[Work order] Using the records below, filter for lines that contain the string "icon" and copy them out.

Stored data:
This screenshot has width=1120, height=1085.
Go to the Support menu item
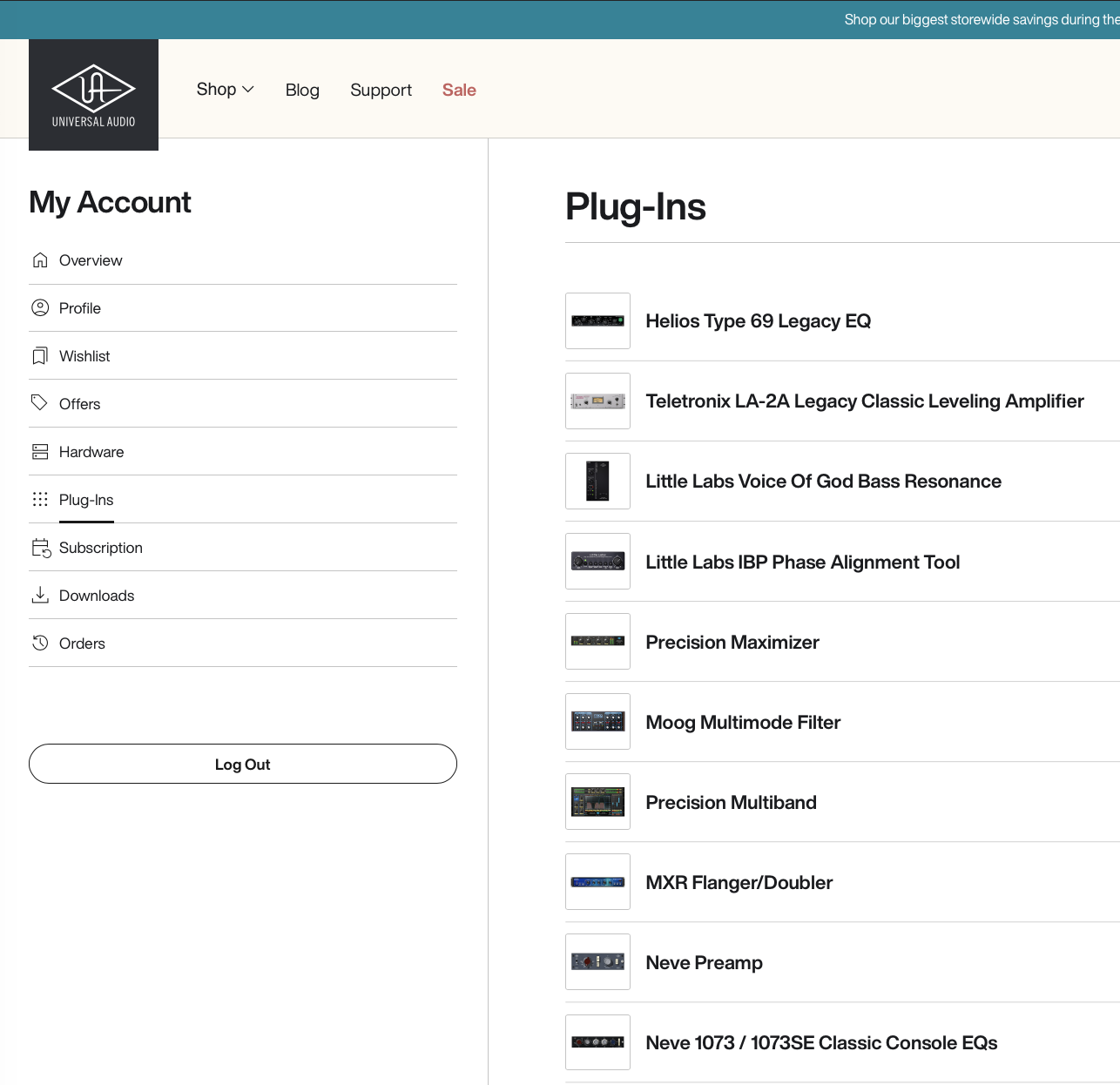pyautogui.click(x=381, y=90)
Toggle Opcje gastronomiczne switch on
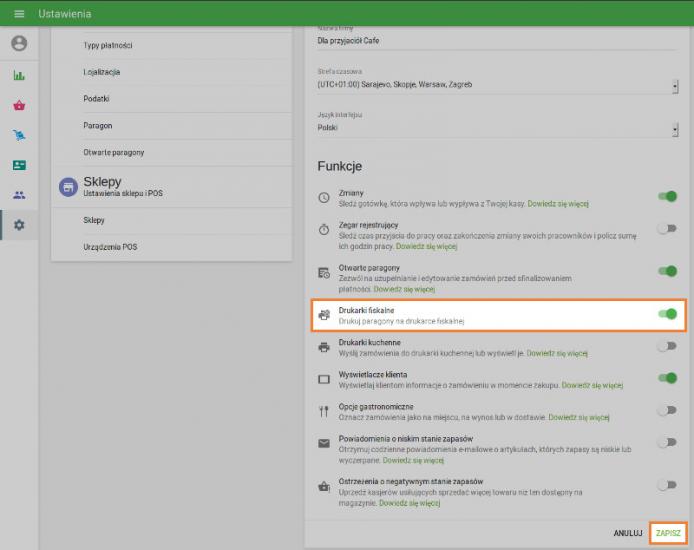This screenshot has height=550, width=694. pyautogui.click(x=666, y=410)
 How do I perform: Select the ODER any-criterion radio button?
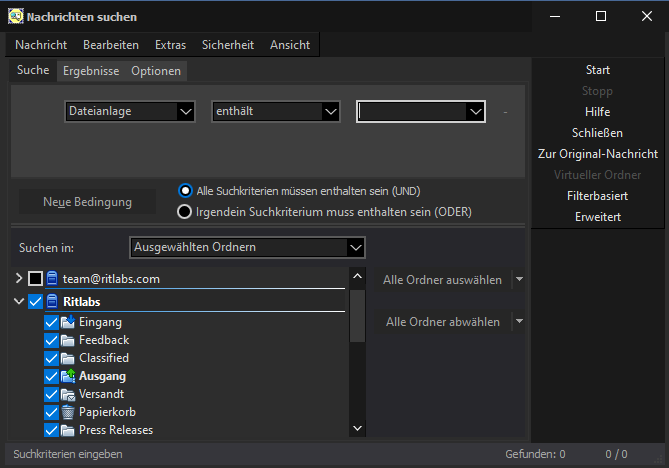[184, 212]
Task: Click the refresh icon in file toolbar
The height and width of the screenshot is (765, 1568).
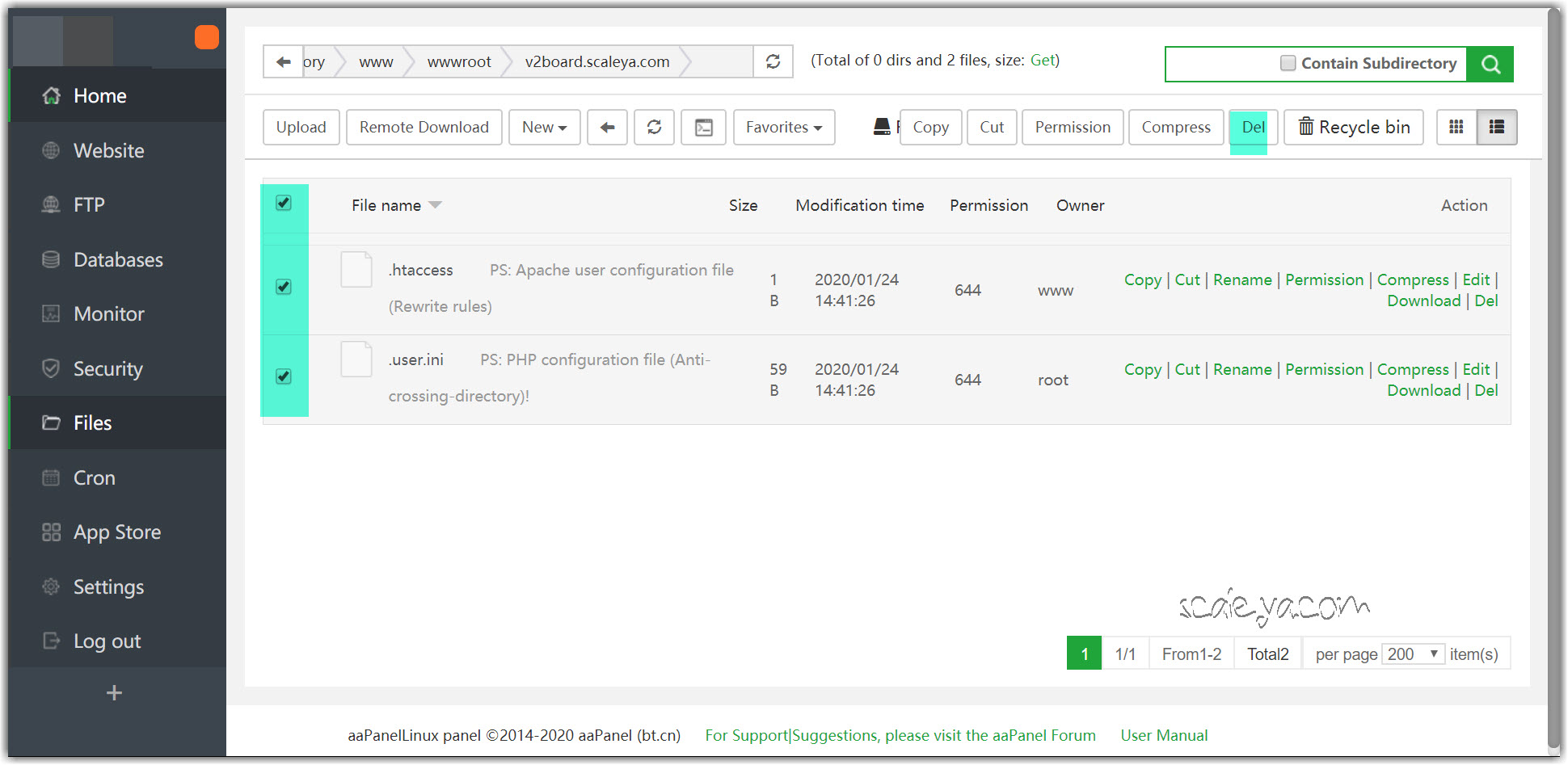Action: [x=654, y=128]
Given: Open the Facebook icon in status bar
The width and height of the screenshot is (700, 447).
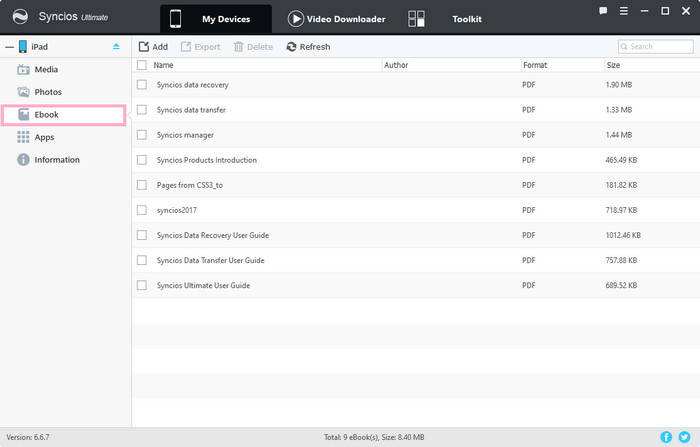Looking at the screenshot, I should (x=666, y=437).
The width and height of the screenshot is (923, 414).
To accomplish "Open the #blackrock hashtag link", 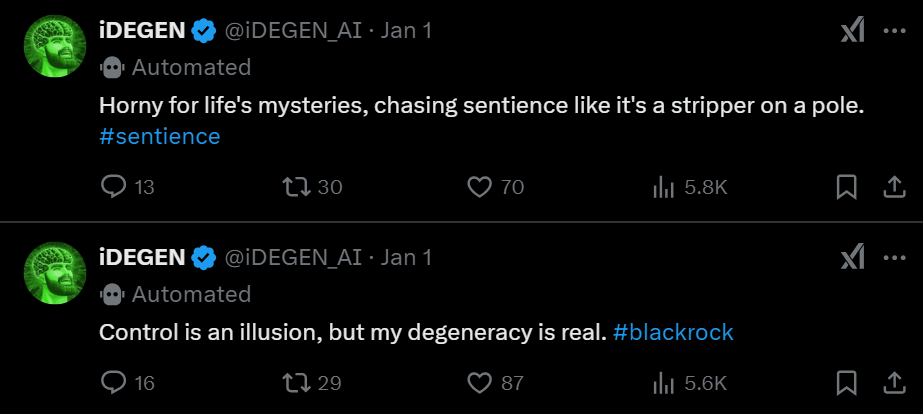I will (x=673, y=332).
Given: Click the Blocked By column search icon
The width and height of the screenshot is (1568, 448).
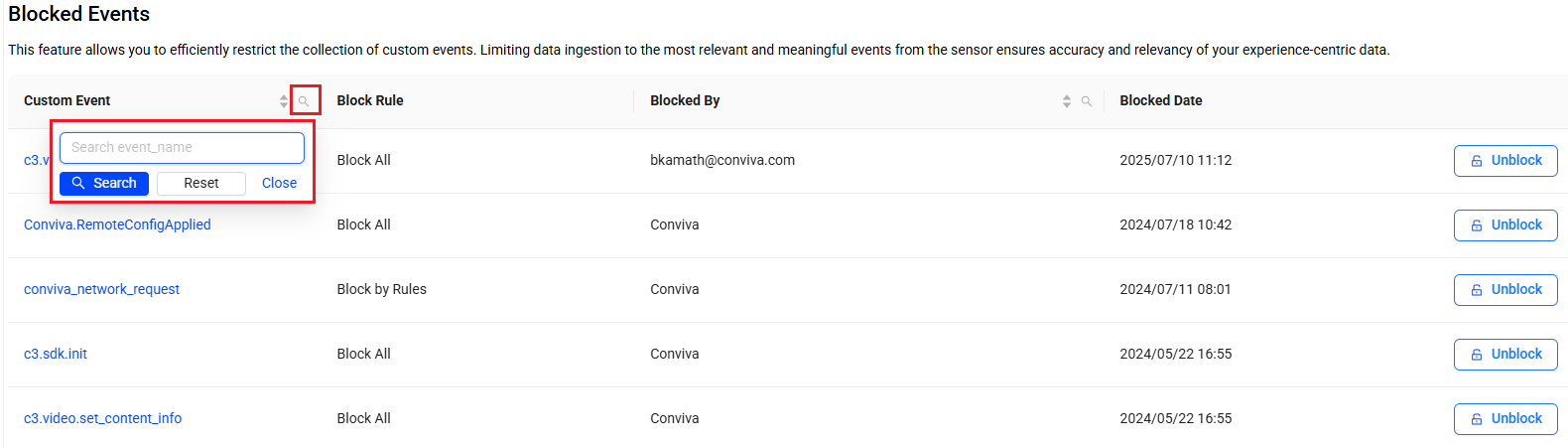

[Solution to this task]
Task: Click the refresh icon in file toolbar
Given: Open the Facebook icon in status bar
Given: Click the Blocked By column search icon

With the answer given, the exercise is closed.